**What is expected:**
The expected result is every entry, retyped character for character.

**Material supplied:**
┏━━

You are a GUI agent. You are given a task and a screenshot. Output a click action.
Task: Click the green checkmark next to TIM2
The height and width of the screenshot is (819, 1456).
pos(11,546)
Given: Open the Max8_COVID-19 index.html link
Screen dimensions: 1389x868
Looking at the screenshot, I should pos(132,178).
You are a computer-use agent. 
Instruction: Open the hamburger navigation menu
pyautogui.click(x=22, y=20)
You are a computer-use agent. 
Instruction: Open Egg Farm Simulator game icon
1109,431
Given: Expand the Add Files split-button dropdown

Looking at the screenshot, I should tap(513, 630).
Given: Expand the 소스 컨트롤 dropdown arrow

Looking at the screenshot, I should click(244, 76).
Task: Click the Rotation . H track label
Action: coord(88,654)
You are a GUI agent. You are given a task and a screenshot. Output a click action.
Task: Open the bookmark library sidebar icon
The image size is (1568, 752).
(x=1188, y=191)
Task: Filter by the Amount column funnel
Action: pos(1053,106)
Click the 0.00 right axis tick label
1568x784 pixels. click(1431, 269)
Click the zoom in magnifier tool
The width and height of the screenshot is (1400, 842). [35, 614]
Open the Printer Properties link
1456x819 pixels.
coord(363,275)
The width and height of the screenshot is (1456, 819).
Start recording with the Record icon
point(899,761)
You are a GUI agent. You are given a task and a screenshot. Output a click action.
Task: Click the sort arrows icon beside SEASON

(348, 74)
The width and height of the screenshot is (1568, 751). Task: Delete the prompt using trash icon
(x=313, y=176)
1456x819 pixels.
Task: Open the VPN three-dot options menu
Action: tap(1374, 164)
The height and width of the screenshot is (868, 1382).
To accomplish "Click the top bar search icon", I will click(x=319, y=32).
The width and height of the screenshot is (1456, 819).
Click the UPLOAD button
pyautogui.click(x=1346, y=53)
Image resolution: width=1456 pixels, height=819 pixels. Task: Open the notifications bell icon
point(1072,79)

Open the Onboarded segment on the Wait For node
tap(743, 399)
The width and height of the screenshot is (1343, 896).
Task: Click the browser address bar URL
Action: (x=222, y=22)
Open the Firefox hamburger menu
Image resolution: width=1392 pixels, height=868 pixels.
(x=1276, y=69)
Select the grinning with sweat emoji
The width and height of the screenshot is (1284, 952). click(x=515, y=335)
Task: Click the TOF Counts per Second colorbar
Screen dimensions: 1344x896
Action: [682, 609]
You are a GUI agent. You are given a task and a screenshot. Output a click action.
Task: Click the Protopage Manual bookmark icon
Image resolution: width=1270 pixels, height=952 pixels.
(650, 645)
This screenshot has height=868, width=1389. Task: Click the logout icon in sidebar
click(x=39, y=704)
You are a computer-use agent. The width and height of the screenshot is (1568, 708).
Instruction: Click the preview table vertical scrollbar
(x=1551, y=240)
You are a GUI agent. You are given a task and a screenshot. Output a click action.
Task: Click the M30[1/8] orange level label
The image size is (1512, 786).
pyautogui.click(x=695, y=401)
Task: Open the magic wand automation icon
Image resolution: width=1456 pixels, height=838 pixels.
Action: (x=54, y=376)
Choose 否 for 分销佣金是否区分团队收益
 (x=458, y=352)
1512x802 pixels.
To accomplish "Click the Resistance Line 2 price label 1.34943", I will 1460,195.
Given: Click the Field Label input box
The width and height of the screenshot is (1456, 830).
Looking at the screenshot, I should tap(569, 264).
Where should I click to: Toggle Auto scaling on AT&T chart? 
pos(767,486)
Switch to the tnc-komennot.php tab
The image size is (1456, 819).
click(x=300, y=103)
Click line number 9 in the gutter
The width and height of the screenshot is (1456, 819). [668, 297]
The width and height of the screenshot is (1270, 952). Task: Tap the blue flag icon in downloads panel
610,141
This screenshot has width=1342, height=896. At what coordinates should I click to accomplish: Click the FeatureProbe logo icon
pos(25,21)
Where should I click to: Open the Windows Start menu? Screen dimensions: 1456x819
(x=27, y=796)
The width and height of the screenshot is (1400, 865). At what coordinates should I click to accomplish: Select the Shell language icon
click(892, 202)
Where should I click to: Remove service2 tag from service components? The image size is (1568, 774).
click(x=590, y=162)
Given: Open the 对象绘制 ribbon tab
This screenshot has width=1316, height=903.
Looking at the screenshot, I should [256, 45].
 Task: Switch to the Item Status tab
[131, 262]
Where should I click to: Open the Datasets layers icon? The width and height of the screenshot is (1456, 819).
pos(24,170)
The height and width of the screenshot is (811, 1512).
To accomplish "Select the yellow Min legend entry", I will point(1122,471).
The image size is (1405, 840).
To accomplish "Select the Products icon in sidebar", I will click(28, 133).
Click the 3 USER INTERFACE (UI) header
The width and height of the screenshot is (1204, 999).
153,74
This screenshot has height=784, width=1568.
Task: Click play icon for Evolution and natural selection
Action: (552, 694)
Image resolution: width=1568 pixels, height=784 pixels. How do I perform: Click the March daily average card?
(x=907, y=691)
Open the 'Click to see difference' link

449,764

┗━━

**Finished exercise:**
You are a GUI agent. You are given a task and a screenshot. Output a click action.
Task: Click the green checkmark next to TIM2
The height and width of the screenshot is (819, 1456).
pos(11,546)
Given: Open the Max8_COVID-19 index.html link
Screen dimensions: 1389x868
Looking at the screenshot, I should pos(132,178).
You are a computer-use agent. 
Instruction: Open the hamburger navigation menu
pyautogui.click(x=22, y=20)
You are a computer-use agent. 
Instruction: Open Egg Farm Simulator game icon
1109,431
Given: Expand the Add Files split-button dropdown

Looking at the screenshot, I should tap(513, 630).
Given: Expand the 소스 컨트롤 dropdown arrow

Looking at the screenshot, I should click(244, 76).
Task: Click the Rotation . H track label
Action: coord(88,654)
You are a GUI agent. You are given a task and a screenshot. Output a click action.
Task: Open the bookmark library sidebar icon
The image size is (1568, 752).
(x=1188, y=191)
Task: Filter by the Amount column funnel
Action: pos(1053,106)
Click the 0.00 right axis tick label
1568x784 pixels. click(1431, 269)
Click the zoom in magnifier tool
The width and height of the screenshot is (1400, 842). [35, 614]
Open the Printer Properties link
1456x819 pixels.
coord(363,275)
The width and height of the screenshot is (1456, 819).
Start recording with the Record icon
point(899,761)
You are a GUI agent. You are given a task and a screenshot. Output a click action.
Task: Click the sort arrows icon beside SEASON

(348, 74)
The width and height of the screenshot is (1568, 751). Task: Delete the prompt using trash icon
(x=313, y=176)
1456x819 pixels.
Task: Open the VPN three-dot options menu
Action: tap(1374, 164)
The height and width of the screenshot is (868, 1382).
To accomplish "Click the top bar search icon", I will click(x=319, y=32).
The width and height of the screenshot is (1456, 819).
Click the UPLOAD button
pyautogui.click(x=1346, y=53)
Image resolution: width=1456 pixels, height=819 pixels. Task: Open the notifications bell icon
point(1072,79)

Open the Onboarded segment on the Wait For node
tap(743, 399)
The width and height of the screenshot is (1343, 896).
Task: Click the browser address bar URL
Action: (x=222, y=22)
Open the Firefox hamburger menu
Image resolution: width=1392 pixels, height=868 pixels.
(x=1276, y=69)
Select the grinning with sweat emoji
The width and height of the screenshot is (1284, 952). click(x=515, y=335)
Task: Click the TOF Counts per Second colorbar
Screen dimensions: 1344x896
Action: [682, 609]
You are a GUI agent. You are given a task and a screenshot. Output a click action.
Task: Click the Protopage Manual bookmark icon
Image resolution: width=1270 pixels, height=952 pixels.
(650, 645)
This screenshot has height=868, width=1389. Task: Click the logout icon in sidebar
click(x=39, y=704)
You are a computer-use agent. The width and height of the screenshot is (1568, 708).
Instruction: Click the preview table vertical scrollbar
(x=1551, y=240)
You are a GUI agent. You are given a task and a screenshot. Output a click action.
Task: Click the M30[1/8] orange level label
The image size is (1512, 786).
pyautogui.click(x=695, y=401)
Task: Open the magic wand automation icon
Image resolution: width=1456 pixels, height=838 pixels.
Action: (x=54, y=376)
Choose 否 for 分销佣金是否区分团队收益
 (x=458, y=352)
1512x802 pixels.
To accomplish "Click the Resistance Line 2 price label 1.34943", I will 1460,195.
Given: Click the Field Label input box
The width and height of the screenshot is (1456, 830).
Looking at the screenshot, I should tap(569, 264).
Where should I click to: Toggle Auto scaling on AT&T chart? 
pos(767,486)
Switch to the tnc-komennot.php tab
The image size is (1456, 819).
click(x=300, y=103)
Click line number 9 in the gutter
The width and height of the screenshot is (1456, 819). [668, 297]
The width and height of the screenshot is (1270, 952). Task: Tap the blue flag icon in downloads panel
610,141
This screenshot has width=1342, height=896. At what coordinates should I click to accomplish: Click the FeatureProbe logo icon
pos(25,21)
Where should I click to: Open the Windows Start menu? Screen dimensions: 1456x819
(x=27, y=796)
The width and height of the screenshot is (1400, 865). At what coordinates should I click to accomplish: Select the Shell language icon
click(892, 202)
Where should I click to: Remove service2 tag from service components? The image size is (1568, 774).
click(x=590, y=162)
Given: Open the 对象绘制 ribbon tab
This screenshot has width=1316, height=903.
Looking at the screenshot, I should [256, 45].
 Task: Switch to the Item Status tab
[131, 262]
Where should I click to: Open the Datasets layers icon? The width and height of the screenshot is (1456, 819).
pos(24,170)
The height and width of the screenshot is (811, 1512).
To accomplish "Select the yellow Min legend entry", I will point(1122,471).
The image size is (1405, 840).
To accomplish "Select the Products icon in sidebar", I will click(28, 133).
Click the 3 USER INTERFACE (UI) header
The width and height of the screenshot is (1204, 999).
153,74
This screenshot has height=784, width=1568.
Task: Click play icon for Evolution and natural selection
Action: (552, 694)
Image resolution: width=1568 pixels, height=784 pixels. How do I perform: Click the March daily average card?
(x=907, y=691)
Open the 'Click to see difference' link

449,764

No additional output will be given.